Q: My mother, who has retired to Florida, is selling her house in this area. I have made all of the arrangements for the sale, and settlement is to take place soon.
The title attorney who will be handling settlement says my mother must come to the settlement meeting to sign the deed. This would be a tremendous inconvenience and an additional cost that we would prefer to avoid. I have heard that deeds can be conveyed by a power of attorney. Can you advise?
A: A power of attorney is a written document in which one person -- as principal -- appoints another as his agent (attorney) and gives that agent the authority to perform certain acts on behalf of the principal.
The power of attorney can be general, special or a combination of the two.
A general power of attorney gives the agent the broadest possible powers to act on behalf of the principal. The attorney acting under this general authority usually can sign deeds or other legal papers, and the principal will be bound by the acts of his or her agent.
Under a special power of attorney, the principal authorizes the agent to take certain actions that are specified in the document itself.

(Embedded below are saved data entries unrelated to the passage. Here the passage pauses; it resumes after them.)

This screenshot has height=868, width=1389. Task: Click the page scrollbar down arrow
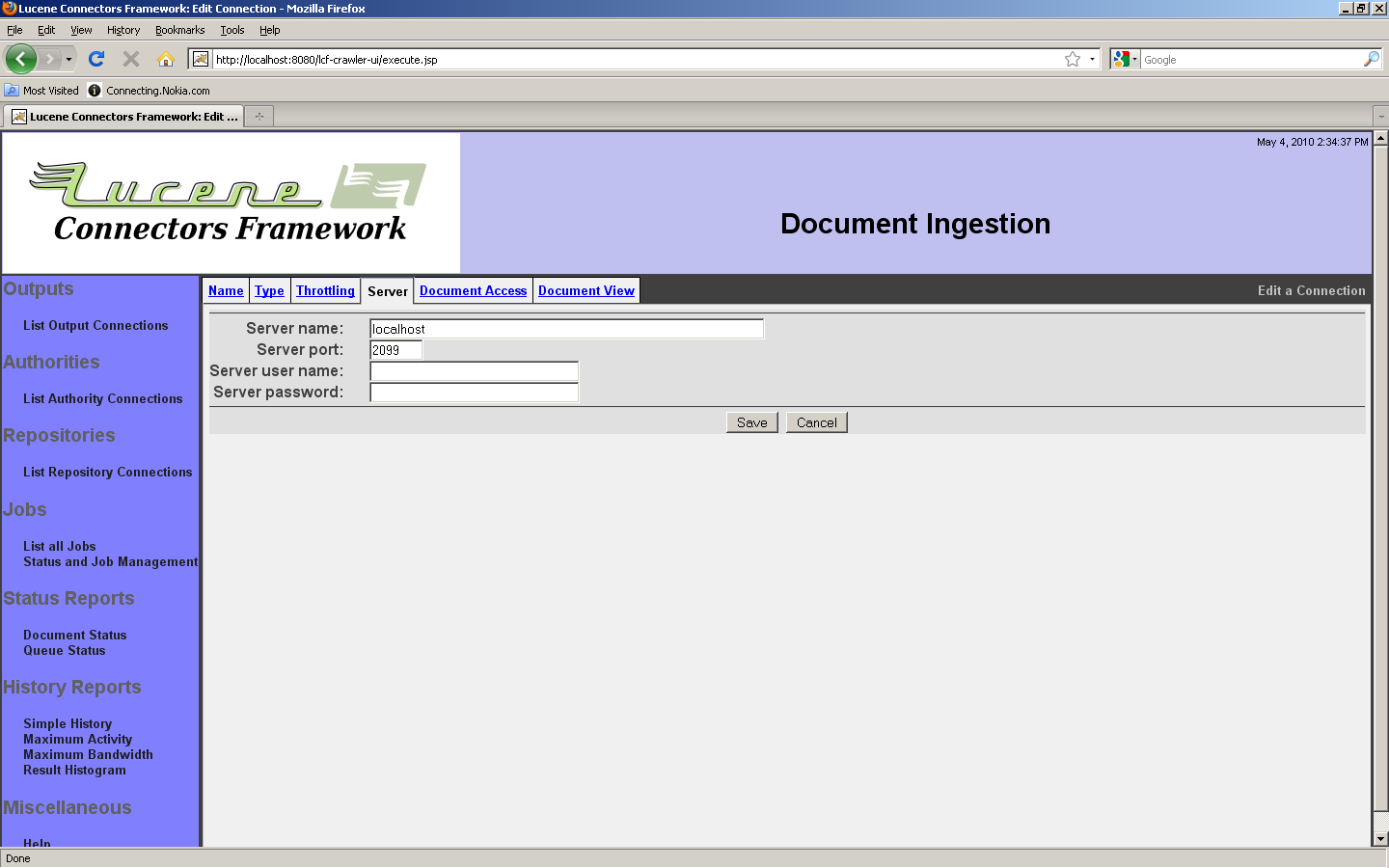pos(1380,839)
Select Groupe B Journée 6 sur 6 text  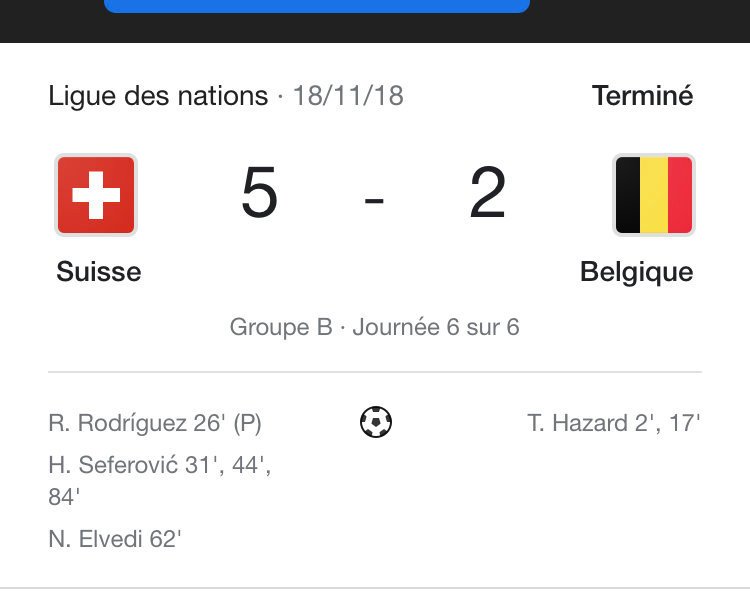(375, 327)
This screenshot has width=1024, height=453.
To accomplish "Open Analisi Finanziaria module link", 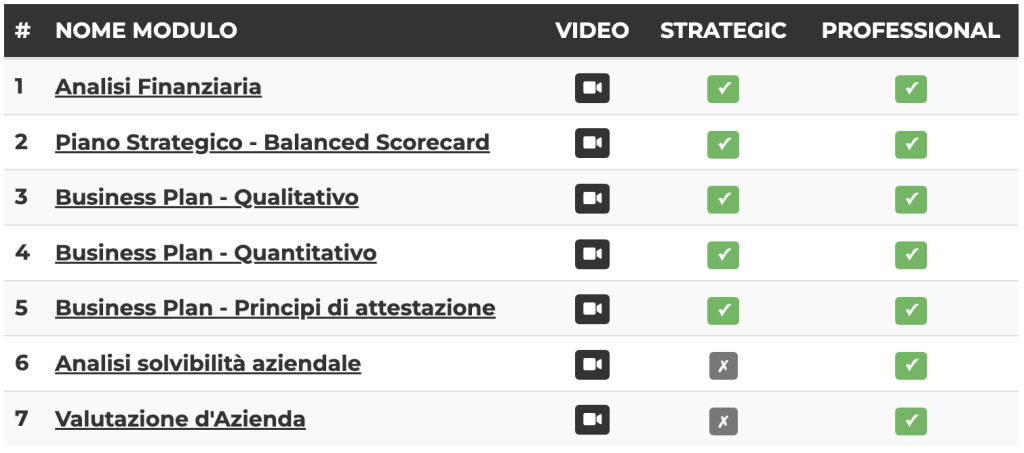I will coord(158,87).
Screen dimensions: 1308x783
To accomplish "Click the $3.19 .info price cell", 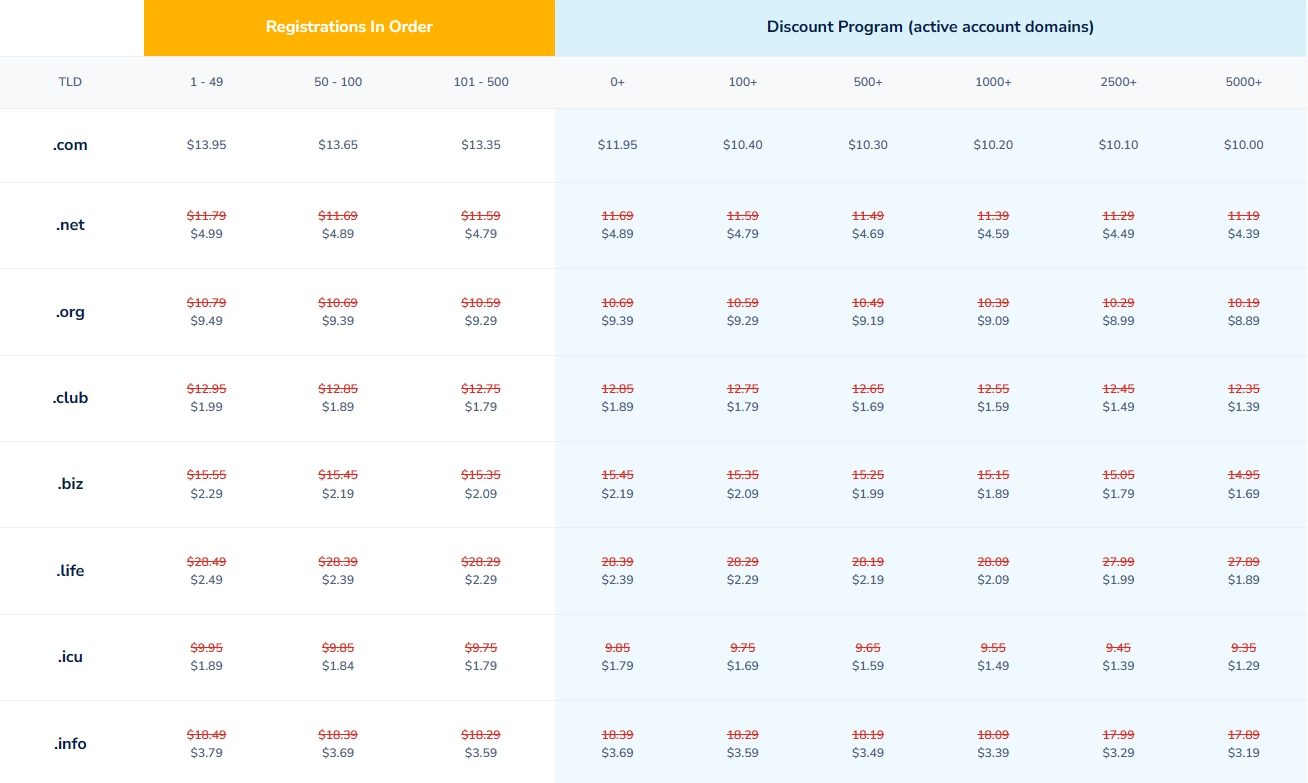I will 1243,753.
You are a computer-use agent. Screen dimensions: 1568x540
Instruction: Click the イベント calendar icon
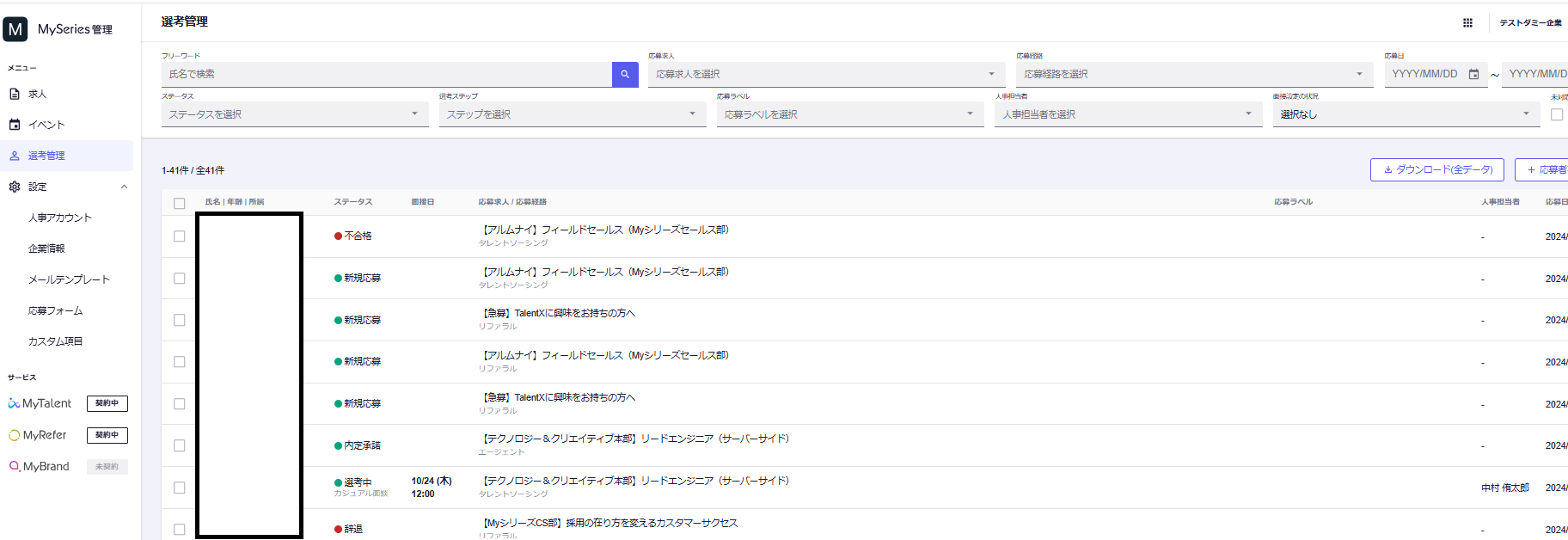15,125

The rules for power of attorney vary from state to state. Although I assume that your mother's house is located in the District of Columbia, here is a capsule analysis of the power-of-attorney laws in all three jurisdictions:
In Virginia, as long as the agent has a general power of attorney, the agent has authority to sign a deed -- and deed of trust -- on behalf of the principal. There are specific rules and regulations as to how the agent should sign, and these should be reviewed before the power of attorney is executed by the principal.
In Maryland, a deed can be transferred by a power of attorney, but the attorney-agent must act under authority of a special power of attorney. This document must authorize the agent specifically to sign a deed for the property in question. Additionally, the power of attorney must be recorded among the land records in the appropriate county in Maryland before the deed signed by the attorney will be valid.
In the District, the law specifically does not recognize deeds signed by a power of attorney. Thus, in the District, your mother will have to sign the deed herself. Please note that your mother's signature will have to be notarized by a notary public. This prohibition against powers of attorney in the District also applies to a deed of trust (the mortgage document) insofar as this, too, is a "conveyance" that cannot be used with a power of attorney.
Thus, if your house is in Virginia or Maryland, a power of attorney -- carefully drawn -- will permit you to sign on behalf of your mother.
If the house is in the District, the power of attorney is not acceptable. However, that does not mean that your mother will have to come to Washington to sign papers. You can arrange with the title attorney to send her the necessary papers, and she can have them signed and notarized in Florida and returned well in advance of the settlement date.